You ask any DEA man, he’ll say “There’s nothin’ we can do”

From the office of the President

Right down to me and you, me and you

Just like the music videos of MTV, the settings also exist in motion, with Crockett’s 1972 Ferrari Daytona Spyder 365 GTS/4 serving as the literal and figurative carrier of the culture.  Later, this would be a cocaine-white Testarossa, but we really love that Daytona.  Michael Mann and the production team rebuilt sections of South Beach for the show, a South Beach that we know of in part because of Vice.  Today it might be Crypto heaven, but then it was a fading beach town.  What was past is prologue, and today’s Miami lives as a copy of Vice’s Simulacra of Miami.  It is perhaps this that makes Vice such an important cultural force:  stylistically we remember the 80s as Miami Vice.  It would be tempting to call the show a period piece, but that is an artistic disservice, as Vice helped create the period, and helped build Miami, the endless river of drug money mixing with the Mann-ian vision of Vice city, building a new South Beach.  Do you think these buildings were pink before Miami Vice?

Turning back to the music, it is remarkable that so many of the most popular songs of the time were woven into the fabric of the show.  We may watch and listen now through the lens of nostalgia, but when the show ran the music was current and it was carefully curated, blurring the lines between that which ran on MTV as videos, and that which provided the soundtrack to the stories on the screen, each track in the show its own short story or poetic montage.  As with “I Don’t Care Anymore,” it was often better when a part of Vice than the actual video!  An attempt at a complete Miami Vice playlist gives a sense of the depth of the cross-cultural engagement that the show carried.  It would be hard to find any other selection of pop culture so closely attuned to its era.  Maybe The O.C. gets close, but that does not exist in so specific a time.

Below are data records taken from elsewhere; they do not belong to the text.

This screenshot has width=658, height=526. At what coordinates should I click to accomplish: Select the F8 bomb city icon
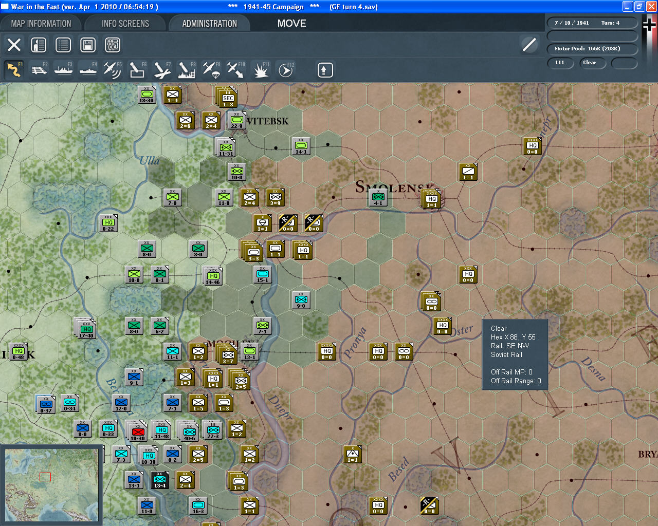click(186, 70)
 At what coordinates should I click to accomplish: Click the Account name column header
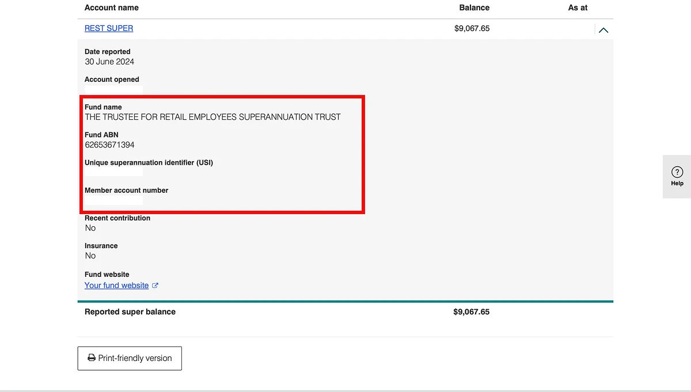(x=112, y=7)

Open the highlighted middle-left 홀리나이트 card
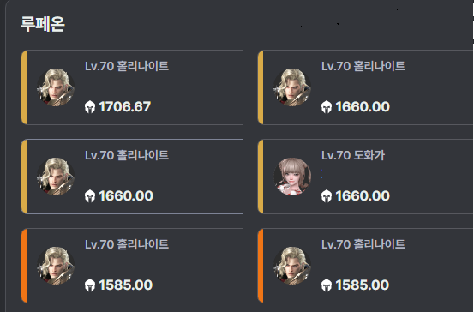132,177
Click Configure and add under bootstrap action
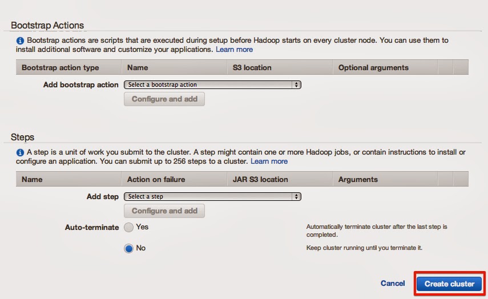 tap(164, 99)
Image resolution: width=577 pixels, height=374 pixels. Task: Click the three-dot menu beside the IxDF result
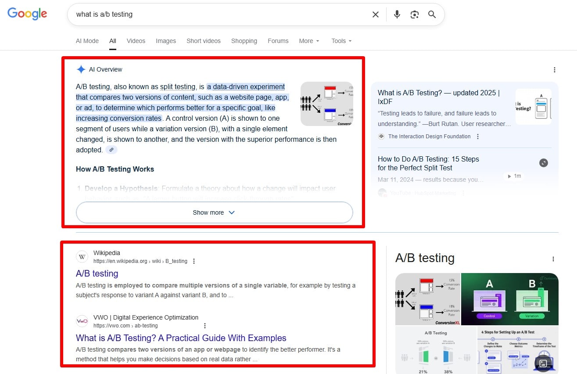coord(477,136)
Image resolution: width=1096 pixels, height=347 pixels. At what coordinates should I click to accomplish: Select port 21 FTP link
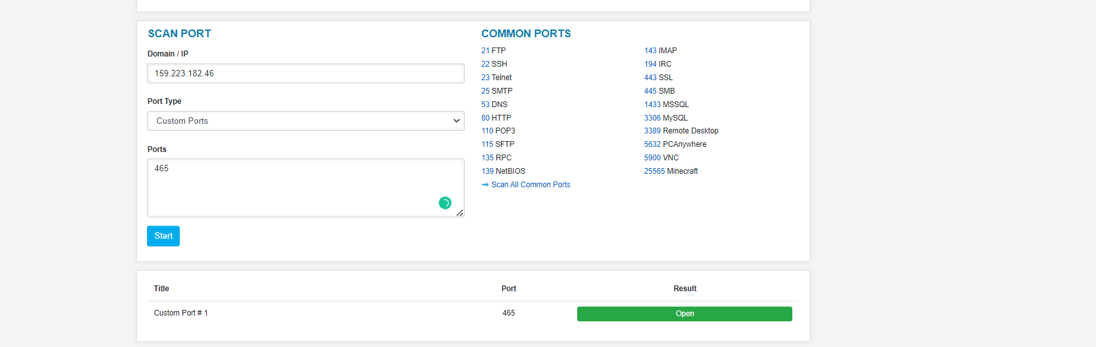coord(493,51)
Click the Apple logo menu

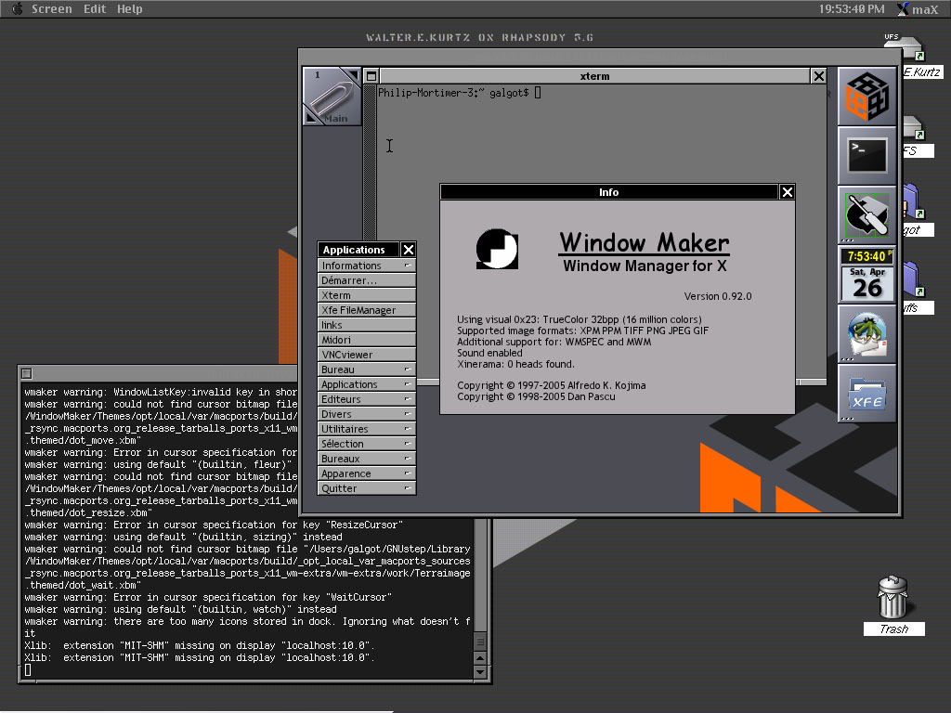click(x=15, y=8)
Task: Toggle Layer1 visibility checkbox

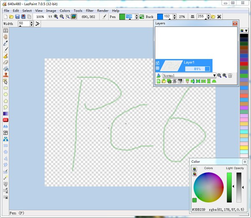Action: pyautogui.click(x=157, y=63)

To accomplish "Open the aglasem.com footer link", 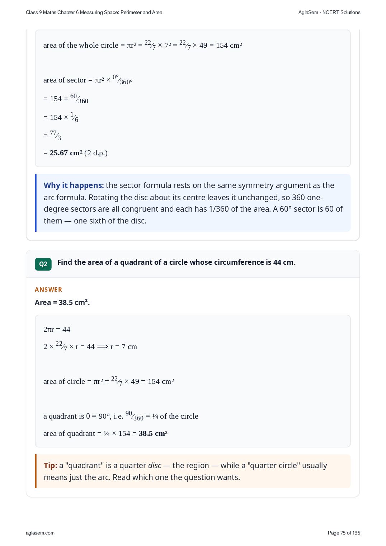I will tap(40, 533).

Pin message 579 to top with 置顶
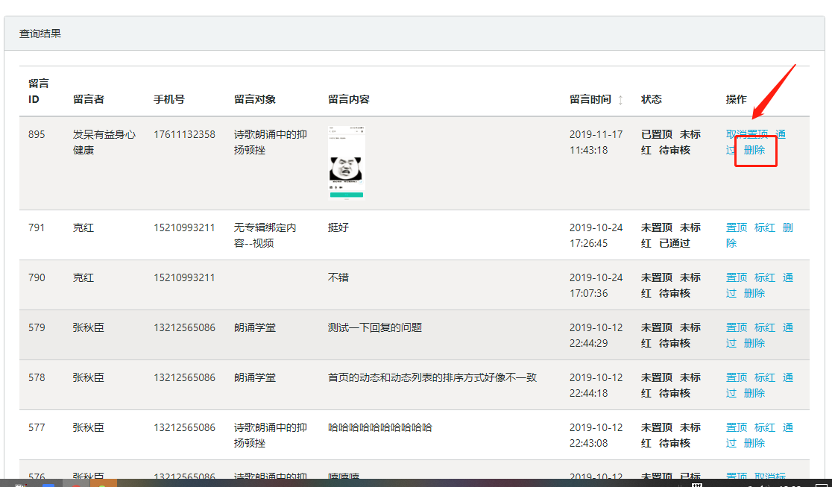(x=737, y=327)
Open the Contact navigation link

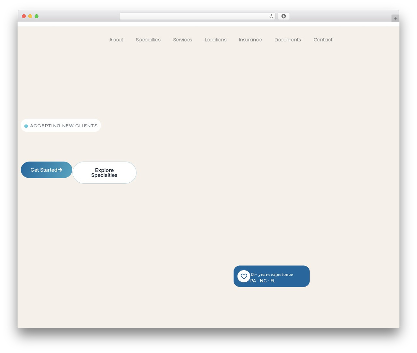click(323, 40)
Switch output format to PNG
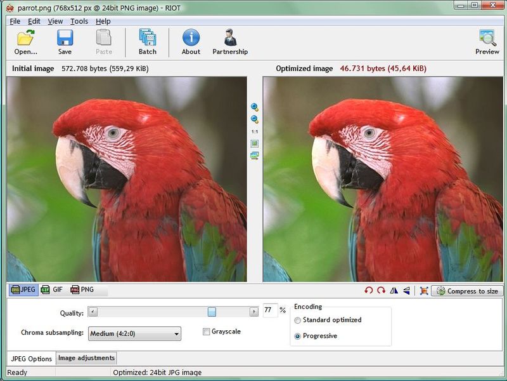This screenshot has height=381, width=507. [82, 290]
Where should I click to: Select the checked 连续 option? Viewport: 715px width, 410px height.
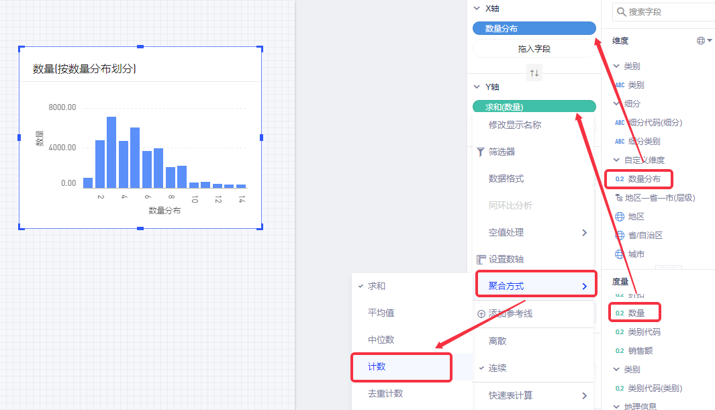point(497,368)
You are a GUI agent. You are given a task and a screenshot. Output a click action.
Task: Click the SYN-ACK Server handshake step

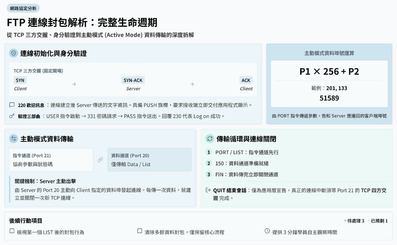(x=133, y=84)
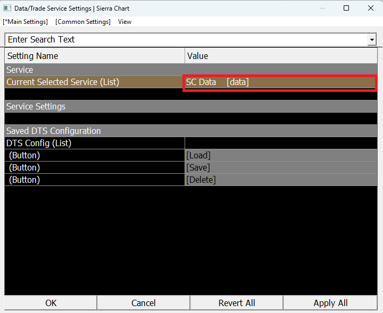Open the DTS Config list value cell
383x313 pixels.
tap(281, 143)
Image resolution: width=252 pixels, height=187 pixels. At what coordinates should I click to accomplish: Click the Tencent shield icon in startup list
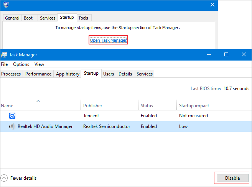point(12,116)
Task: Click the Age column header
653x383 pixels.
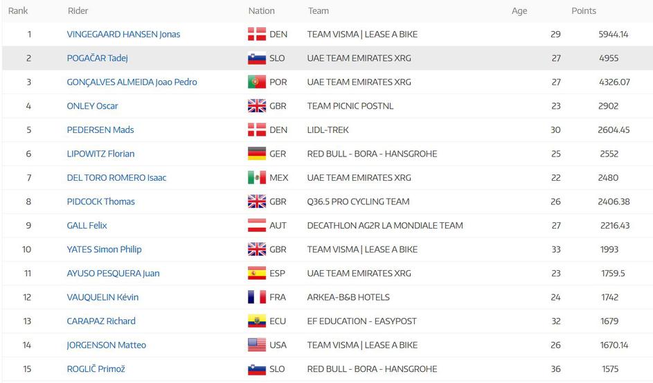Action: click(519, 11)
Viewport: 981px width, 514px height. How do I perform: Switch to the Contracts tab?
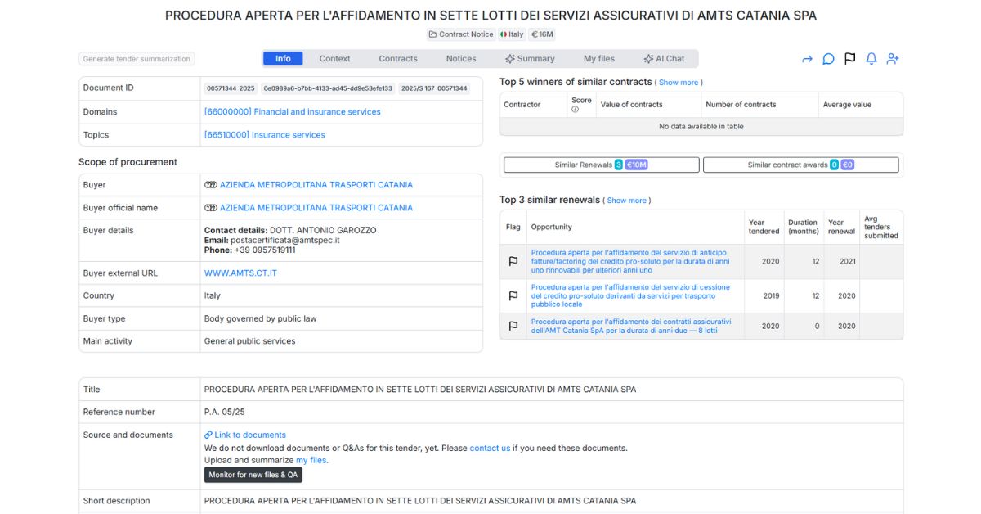398,59
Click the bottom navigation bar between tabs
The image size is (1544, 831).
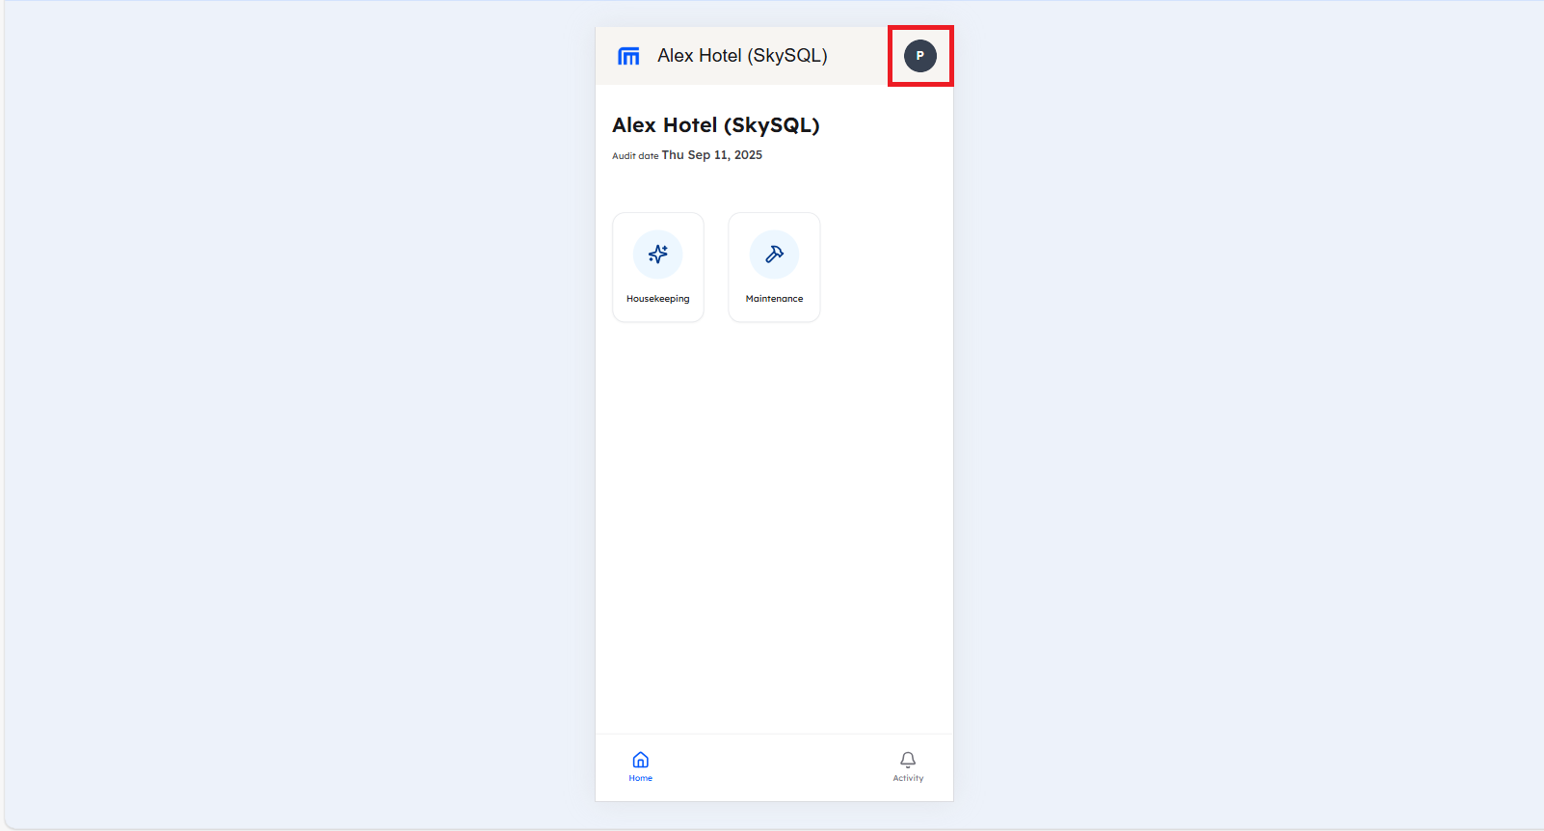coord(774,768)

There has been a recent renaissance for Miami Vice, but it was so influential that it is difficult to describe just how different it was from popular culture when it ran.  It exists now as a product of the video era, but we have tried to present it as something that wrote its own era as it ran:  its own Clotho, Lachesis, and Atropos, measuring out its timeline in real time.  The growing understanding of video as a medium helped inform the viewer of the pacing of the episodes, while Vice’s style reinforced the cultural importance of this relatively new visual merging of song and story.  It was new, as MTV was new, and having these two currents coming together set a new standard for how creators could present ideas.  If videos were the short story, the great Vice episodes were the novels, and together they forged a new artistic language.  Vice was immersive, but was 80s tech-immersive.  It is always easier to see these patterns and currents when we look backwards, and something else will emerge to become an iconic cultural force that defines our present.  Recently, Ready Player One hinted at how that might work, and maybe some idea of the metaverse will immerse us into its arms in real time. Or maybe not.  In the meantime do yourself a favour:  watch No Exit.  We dare you to find a better video.